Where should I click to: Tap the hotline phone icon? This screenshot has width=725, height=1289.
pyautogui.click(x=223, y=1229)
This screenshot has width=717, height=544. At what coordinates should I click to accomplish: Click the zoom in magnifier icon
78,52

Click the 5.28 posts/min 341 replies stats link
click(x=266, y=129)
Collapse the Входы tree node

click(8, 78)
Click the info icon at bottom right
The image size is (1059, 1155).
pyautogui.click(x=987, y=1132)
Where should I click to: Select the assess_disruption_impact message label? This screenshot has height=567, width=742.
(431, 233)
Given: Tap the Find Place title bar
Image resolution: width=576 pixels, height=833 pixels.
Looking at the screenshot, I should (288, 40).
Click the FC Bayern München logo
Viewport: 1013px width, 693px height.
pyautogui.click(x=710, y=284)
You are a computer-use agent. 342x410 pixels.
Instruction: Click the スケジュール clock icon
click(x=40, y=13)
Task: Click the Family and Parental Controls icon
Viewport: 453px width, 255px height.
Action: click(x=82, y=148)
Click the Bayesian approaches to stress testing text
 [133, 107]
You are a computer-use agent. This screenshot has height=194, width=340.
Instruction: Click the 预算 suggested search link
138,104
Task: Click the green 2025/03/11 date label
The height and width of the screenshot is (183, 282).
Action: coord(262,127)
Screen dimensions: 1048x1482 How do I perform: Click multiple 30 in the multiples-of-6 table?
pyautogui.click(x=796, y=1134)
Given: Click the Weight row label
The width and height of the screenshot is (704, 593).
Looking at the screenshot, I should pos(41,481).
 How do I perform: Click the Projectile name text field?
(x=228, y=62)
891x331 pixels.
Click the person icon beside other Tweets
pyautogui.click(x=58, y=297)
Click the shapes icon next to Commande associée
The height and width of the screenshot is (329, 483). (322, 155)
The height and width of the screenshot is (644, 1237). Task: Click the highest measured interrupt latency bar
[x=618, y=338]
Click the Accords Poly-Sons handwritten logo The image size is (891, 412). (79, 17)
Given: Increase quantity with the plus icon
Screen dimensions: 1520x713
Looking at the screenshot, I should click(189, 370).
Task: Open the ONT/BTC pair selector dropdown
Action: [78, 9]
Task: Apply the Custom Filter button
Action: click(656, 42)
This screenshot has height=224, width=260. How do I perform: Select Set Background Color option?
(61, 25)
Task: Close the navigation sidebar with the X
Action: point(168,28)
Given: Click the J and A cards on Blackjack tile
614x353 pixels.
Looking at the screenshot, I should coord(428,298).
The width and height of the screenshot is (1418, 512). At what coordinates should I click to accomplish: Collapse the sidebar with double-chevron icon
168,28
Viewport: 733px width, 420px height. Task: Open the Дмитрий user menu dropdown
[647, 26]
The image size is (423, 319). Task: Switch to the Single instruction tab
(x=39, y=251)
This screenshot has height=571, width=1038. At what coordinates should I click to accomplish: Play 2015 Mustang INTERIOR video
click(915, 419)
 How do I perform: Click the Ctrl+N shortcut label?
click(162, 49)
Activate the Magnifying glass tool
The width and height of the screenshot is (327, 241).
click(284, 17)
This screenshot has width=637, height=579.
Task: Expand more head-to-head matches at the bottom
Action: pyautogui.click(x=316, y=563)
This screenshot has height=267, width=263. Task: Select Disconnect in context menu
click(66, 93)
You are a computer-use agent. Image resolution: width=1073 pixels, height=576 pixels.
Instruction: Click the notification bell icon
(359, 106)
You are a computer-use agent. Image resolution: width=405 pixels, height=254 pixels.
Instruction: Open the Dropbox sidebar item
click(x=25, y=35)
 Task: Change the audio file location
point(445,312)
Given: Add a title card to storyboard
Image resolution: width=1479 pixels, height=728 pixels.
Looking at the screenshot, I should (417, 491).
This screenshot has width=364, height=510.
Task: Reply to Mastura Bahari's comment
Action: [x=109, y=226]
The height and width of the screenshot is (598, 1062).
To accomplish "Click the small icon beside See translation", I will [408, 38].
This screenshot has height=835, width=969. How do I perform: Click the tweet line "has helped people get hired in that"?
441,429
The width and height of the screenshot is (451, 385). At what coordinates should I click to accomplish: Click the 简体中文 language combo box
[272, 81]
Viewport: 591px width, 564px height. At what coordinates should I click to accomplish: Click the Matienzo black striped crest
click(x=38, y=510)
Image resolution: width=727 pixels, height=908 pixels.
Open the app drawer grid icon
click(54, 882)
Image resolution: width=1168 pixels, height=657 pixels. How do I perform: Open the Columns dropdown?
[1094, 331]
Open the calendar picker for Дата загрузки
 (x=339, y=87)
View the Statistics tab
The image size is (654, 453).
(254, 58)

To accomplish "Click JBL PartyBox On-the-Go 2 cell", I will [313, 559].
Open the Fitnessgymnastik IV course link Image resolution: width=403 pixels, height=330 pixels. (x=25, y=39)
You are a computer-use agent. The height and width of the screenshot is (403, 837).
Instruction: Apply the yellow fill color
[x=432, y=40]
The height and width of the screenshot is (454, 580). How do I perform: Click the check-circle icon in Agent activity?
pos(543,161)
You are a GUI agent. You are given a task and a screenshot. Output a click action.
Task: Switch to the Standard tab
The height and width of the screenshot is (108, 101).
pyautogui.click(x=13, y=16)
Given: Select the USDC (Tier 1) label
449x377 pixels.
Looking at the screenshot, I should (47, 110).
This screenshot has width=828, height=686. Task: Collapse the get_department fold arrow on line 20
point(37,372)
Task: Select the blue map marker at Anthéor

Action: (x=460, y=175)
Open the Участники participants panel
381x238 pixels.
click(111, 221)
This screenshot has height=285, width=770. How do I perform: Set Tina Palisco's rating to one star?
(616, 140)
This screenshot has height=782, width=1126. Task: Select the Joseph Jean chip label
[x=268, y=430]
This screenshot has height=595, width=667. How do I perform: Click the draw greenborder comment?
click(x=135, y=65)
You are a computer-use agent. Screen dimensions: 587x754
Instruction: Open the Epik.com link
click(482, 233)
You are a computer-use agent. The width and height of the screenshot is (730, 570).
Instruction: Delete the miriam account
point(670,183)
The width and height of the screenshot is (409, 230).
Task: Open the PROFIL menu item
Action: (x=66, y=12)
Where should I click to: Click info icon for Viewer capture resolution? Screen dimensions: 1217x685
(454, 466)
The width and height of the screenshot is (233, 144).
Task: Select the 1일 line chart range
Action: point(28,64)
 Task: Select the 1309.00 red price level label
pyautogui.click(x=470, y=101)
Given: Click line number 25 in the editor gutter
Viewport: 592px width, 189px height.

WHAT THIS TASK INVOLVES: Reproduce every line above containing "computer".

ANSWER TO THE PROBLEM:
You are a computer-use agent. 342x410 pixels.
You are a computer-use agent. This screenshot has height=194, width=340.
You are a computer-use agent. Image resolution: width=1073 pixels, height=576 pixels.
You are a computer-use agent. Image resolution: width=405 pixels, height=254 pixels.
You are a computer-use agent. The height and width of the screenshot is (403, 837).
You are a computer-use agent. Screen dimensions: 587x754
You are a computer-use agent. The width and height of the screenshot is (730, 570).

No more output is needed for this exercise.